Not a physical fight, obviously.
The yoga studio I go to tried to charge me for next month even though I won’t be here. I told them I tried to cancel online. They said I had to do it two weeks before the renewal date. I told them their site wouldn’t let me. They said I should have called.
And then I was like….ummmmmmmmmm…EXCUSE ME???
I got petty. I went full yoga bitch. Sassy McSass. Told them to Namaste themselves. Said I was gonna leave them a 1-star review and that they had just lost a customer because they wouldn’t give me a refund. Not my finest moment but they did end up letting me cancel my membership.
Over the past few weeks, a strange thing has happened. I’ve started to feel like a lot of people are trying to screw me over.

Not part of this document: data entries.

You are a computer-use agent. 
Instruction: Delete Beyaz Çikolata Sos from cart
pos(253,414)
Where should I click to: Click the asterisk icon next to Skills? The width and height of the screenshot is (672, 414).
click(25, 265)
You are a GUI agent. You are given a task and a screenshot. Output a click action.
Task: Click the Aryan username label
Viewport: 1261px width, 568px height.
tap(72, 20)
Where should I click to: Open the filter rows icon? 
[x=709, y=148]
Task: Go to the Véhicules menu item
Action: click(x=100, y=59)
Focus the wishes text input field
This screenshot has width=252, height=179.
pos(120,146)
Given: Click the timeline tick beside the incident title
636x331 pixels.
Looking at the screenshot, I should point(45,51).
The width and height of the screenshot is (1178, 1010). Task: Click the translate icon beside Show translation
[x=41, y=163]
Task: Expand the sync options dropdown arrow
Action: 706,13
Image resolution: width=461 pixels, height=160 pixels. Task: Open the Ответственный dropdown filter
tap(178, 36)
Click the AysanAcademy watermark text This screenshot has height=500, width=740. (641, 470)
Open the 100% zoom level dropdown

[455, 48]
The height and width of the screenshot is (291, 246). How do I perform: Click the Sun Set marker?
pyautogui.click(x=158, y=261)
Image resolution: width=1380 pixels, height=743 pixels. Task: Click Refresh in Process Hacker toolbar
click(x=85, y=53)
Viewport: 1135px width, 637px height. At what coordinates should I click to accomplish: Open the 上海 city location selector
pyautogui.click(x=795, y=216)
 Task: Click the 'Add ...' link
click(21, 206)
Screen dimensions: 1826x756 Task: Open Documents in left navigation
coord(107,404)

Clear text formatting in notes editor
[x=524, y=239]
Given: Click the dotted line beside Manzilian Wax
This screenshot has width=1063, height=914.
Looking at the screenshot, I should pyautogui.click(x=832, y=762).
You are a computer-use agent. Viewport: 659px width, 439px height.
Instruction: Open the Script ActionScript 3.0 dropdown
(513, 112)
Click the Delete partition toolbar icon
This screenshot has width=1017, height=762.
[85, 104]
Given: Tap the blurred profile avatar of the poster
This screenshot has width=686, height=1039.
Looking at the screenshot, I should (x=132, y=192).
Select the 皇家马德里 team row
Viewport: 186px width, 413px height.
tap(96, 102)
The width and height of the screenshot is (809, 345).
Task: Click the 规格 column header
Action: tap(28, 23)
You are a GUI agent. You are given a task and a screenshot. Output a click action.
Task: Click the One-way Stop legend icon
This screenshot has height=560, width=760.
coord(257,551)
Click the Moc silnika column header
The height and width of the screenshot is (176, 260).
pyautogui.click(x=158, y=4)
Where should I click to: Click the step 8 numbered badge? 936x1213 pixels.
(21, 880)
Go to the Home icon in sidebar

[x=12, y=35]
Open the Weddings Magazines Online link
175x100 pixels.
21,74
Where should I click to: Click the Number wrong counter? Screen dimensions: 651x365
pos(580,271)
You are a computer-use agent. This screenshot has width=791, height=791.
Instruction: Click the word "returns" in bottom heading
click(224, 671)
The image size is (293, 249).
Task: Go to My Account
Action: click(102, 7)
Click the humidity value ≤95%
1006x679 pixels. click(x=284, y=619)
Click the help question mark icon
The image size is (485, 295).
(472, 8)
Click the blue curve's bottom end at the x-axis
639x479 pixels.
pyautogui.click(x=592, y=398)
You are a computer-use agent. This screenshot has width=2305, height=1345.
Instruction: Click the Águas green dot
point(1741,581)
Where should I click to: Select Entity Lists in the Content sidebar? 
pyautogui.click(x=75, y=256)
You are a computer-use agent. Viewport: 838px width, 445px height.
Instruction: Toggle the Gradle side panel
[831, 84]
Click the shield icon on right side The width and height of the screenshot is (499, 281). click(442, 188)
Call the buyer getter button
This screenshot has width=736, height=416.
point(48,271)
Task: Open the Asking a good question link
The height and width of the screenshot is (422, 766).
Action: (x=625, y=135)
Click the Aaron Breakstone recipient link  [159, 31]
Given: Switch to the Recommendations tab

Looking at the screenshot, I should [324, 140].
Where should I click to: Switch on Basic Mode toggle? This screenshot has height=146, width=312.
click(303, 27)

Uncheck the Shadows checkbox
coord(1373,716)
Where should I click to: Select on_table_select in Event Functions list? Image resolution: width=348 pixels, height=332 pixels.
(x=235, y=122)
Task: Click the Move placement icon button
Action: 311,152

One founder mismanaged an investment and went radio silent. Another stopped giving reports altogether and I’m realizing the contract I signed with him was no bueno. Then my old landlord blamed me for a broken heater that was already broken and is now refusing to return my deposit.
So lately I’ve been spending a lot of time on the phone, trying to make sure my money doesn’t disappear.
Yeah, I know, tough life dude.
What’s interesting though is that I’m actually saying something. I’m taking a stand. I’m calling bullshit. I’m not being an asshole (most of the time) but I’m being honest. As calmly as I can, I’m telling them how I feel and what I believe.
This didn’t used to be the case. Matty McSass used to be a constant people pleaser. If you didn’t like me, I was going to give you my kidney and my dignity. Being liked was equivalent to safety. Alarm bells would go off at the slightest silence or side-eye. And so, like anyone who spends 24/7 trying to be accepted, I constantly got myself in situations where I abandoned myself and was taken advantage of.
The problem with the people pleaser strategy is that it breeds resentments. Instead of sharing my frustrations, I would pretend to let them slide, when in reality they would get locked away in a vault to fester. That vault would then overflow and suddenly I would find myself losing it on someone I loved over a seemingly minor infraction.
A big part of my recovery has been the slow loosening of my garganta. That’s Spanish for throat. Letting my voice be heard. Not pretending I’m alright when I’m not. Not waiting for years to tell someone I’m mad.
There’s this idea that the most spiritual people are those who peacefully avoid conflict. But that can quickly turn into an excuse for fear of speaking up. Jesus called out the priests. Gandhi stood up to the British Empire. The Dalai Lama has resisted the Chinese government for decades.
These people operated from a place of fierce love. Fierce love is not docile. It’s not a doormat that gets stomped on or a zip of the lip in the face of mistreatment. Fierce love says something, does something. (And no, don’t worry, I’m not comparing my situation to theirs.)
Learning to speak up is weird. It’s actually not that different from the Spanish I’m practicing. It’s clunky at first. You don’t know the right words, your sentences get jumbled, you accidentally offend people. But slowly, you piece together a decent phrase, and poco a poco things start to flow. Eventually, you become the kind of person who willingly brings up hard conversations.
Here’s what my buddy Emmanuel—a wise friend and incredible writer whose newsletter I highly recommend—had to say about my whole experience with the yoga studio:
Okay, so the learning opportunity is:
“Everyone’s trying to rip me off” means “I feel uncomfortable”. This is a signal that you’re changing things.
BROTHER, YOU’RE LEARNING TO EXPRESS YOURSELF—AND EVERYONE IS A TEST DUMMY.
However, there’s time to stand up for yourself without saying fuck you and your existence.
True.
So yeah, sorry yoga teacher and anyone I’ve lost it on for being my test dummies.
I promise I’m getting better at this, it’s just taking time. I’m just grateful I’m stumbling my way through honesty instead of staying quiet in the corner.
I’ll take clumsy over silent any day of the week.
Love,
Matt
My mom once said in a letter (as a reply on my “I am sorry” letter I gave her when I was 9, and ran upstairs real quick so I wouldn’t need to face her when she read it): “good luck with practicing love, and keep on practicing and practicing till you succeed and ‘you will always have me as your mom to practice on’”
She was telling me that learning how to love and love does never come with only a bed of roses.
And so; learning to speak up for yourself never comes with only a garganta, you need situations to practice indeed.
Really lovely blog again, it made me realize that everything is balanced in some kind of way
I like this one, I have struggled to get out of that people pleaser stage and saying no. Standing up for myself. Thanks for the read. You have been a huge inspiration, Appreciate you Matt.